Fact 6: Survived brain surgery
- Biden admitted that he was even glad for the early end of his first presidential campaign, as he survived two brain surgeries in the midst of it in 1988. In February, he developed severe neck pain and was diagnosed with an intracranial aneurysm. Because of a snowstorm, the politician had to be transported to the hospital by fire truck. He underwent emergency surgery within nine hours, an intervention that had a high risk for long-term effects on brain functionality. During his recovery, Biden also suffered a thromboembolism with serious complications.
- Three months later, Biden underwent brain surgery again, this time due to an aneurysm in another vessel. He was unable to perform his duties for seven months. Biden later recounted that doctors gave him less than a 50 percent chance of making a full recovery. He also joked that with these surgeries he had confirmed that he had a brain.
- Ironically, some time later, Biden's family was still struck by a tragedy that he himself had avoided thanks to the surgeries. In 2015, the politician's eldest son Beau Biden died due to a brain tumor. He intended to follow in his father's footsteps and start a political career by running for governor of Delaware.
Fact 7: Proposed to divide Iraq into three parts
- In the last years of his senatorship, Biden was actively engaged in the international agenda.
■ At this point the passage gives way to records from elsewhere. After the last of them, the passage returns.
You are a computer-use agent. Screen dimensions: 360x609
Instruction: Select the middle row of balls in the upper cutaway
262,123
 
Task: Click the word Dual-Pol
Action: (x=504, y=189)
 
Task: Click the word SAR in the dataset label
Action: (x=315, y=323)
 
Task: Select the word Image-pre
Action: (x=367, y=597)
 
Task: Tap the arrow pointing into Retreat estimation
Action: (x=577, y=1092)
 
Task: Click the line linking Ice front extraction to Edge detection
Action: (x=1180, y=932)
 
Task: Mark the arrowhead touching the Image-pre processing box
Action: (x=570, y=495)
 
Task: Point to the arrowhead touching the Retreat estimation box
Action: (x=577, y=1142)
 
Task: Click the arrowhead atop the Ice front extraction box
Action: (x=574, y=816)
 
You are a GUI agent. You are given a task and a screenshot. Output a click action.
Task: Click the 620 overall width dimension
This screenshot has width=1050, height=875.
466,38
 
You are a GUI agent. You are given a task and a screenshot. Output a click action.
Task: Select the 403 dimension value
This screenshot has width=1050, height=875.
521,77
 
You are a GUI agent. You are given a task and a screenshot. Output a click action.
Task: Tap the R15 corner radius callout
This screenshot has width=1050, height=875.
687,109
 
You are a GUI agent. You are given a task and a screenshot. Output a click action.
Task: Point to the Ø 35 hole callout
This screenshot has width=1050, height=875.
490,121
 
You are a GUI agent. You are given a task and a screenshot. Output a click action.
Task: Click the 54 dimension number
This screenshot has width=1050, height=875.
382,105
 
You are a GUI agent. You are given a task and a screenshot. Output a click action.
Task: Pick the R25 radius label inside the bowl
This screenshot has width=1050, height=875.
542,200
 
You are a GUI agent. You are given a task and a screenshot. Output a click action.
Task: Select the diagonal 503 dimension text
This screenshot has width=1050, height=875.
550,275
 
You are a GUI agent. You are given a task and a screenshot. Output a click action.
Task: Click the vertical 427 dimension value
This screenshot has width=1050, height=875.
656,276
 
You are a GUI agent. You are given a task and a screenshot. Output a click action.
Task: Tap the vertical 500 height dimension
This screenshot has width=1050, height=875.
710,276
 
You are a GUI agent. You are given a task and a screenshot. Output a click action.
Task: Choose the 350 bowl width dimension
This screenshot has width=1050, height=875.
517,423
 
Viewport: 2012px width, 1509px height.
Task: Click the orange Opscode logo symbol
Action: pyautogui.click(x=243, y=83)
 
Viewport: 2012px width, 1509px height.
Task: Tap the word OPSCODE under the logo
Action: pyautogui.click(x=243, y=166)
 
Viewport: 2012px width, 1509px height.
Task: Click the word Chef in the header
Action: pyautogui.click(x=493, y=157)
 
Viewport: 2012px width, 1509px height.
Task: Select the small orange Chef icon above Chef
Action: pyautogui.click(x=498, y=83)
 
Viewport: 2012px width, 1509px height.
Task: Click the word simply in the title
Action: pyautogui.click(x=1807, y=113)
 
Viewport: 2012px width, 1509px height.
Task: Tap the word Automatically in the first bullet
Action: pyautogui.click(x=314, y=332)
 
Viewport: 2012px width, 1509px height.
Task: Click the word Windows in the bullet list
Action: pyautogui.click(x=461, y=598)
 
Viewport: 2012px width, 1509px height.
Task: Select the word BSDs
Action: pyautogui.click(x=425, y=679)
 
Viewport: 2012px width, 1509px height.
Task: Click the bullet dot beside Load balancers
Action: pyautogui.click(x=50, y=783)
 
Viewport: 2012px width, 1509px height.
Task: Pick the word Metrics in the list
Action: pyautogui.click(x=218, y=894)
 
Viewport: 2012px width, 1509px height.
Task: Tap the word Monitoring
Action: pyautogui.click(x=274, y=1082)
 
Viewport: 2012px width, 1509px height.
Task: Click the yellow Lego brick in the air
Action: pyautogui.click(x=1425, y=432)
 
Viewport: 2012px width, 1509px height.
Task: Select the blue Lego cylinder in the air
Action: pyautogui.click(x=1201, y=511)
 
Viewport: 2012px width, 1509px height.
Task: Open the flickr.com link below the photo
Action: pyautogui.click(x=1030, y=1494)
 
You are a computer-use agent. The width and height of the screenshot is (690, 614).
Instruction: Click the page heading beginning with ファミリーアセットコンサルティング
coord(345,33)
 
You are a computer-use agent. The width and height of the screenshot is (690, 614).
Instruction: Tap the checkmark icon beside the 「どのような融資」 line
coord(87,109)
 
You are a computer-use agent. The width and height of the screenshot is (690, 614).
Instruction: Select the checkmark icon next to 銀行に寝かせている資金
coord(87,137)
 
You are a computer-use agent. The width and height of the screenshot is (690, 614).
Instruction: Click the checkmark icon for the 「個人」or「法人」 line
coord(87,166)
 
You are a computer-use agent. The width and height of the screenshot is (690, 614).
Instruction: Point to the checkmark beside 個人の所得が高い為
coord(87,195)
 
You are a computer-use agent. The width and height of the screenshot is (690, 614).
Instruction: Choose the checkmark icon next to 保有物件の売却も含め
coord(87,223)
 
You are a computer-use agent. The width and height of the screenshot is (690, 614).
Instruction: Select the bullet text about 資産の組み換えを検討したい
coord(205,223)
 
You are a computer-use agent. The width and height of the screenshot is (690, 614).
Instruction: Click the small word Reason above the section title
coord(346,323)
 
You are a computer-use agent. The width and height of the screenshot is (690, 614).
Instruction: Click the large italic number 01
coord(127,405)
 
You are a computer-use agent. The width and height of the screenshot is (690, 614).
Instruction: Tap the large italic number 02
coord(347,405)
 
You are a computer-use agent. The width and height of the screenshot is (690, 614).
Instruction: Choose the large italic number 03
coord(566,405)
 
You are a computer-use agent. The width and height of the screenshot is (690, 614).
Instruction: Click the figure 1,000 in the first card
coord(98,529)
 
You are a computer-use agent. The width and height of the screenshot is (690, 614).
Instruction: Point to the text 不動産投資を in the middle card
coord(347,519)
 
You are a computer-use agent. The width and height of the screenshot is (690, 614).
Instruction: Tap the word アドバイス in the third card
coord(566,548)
His area of interest included the war in Iraq, which began in 2002. Biden supported the introduction of U.S. troops and the overthrow of President Saddam Hussein. As chairman of the Foreign Affairs Committee, he collected evidence that justified the invasion.
- Biden later called his actions a mistake, but did not push for a withdrawal from Iraq. In 2006, he proposed a plan to settle the country, which envisioned its transformation into a federation and division into three parts: Kurdish, Sunni and Shiite. Each of them was to become self-governing, and the federal center in Baghdad would deal only with defense, foreign policy and oil production. The U.S. Senate even approved such a scheme by voting in favor of a non-binding resolution, but it was condemned in Iraq because it essentially proposed dividing the country. Biden's idea ultimately failed to gain widespread support.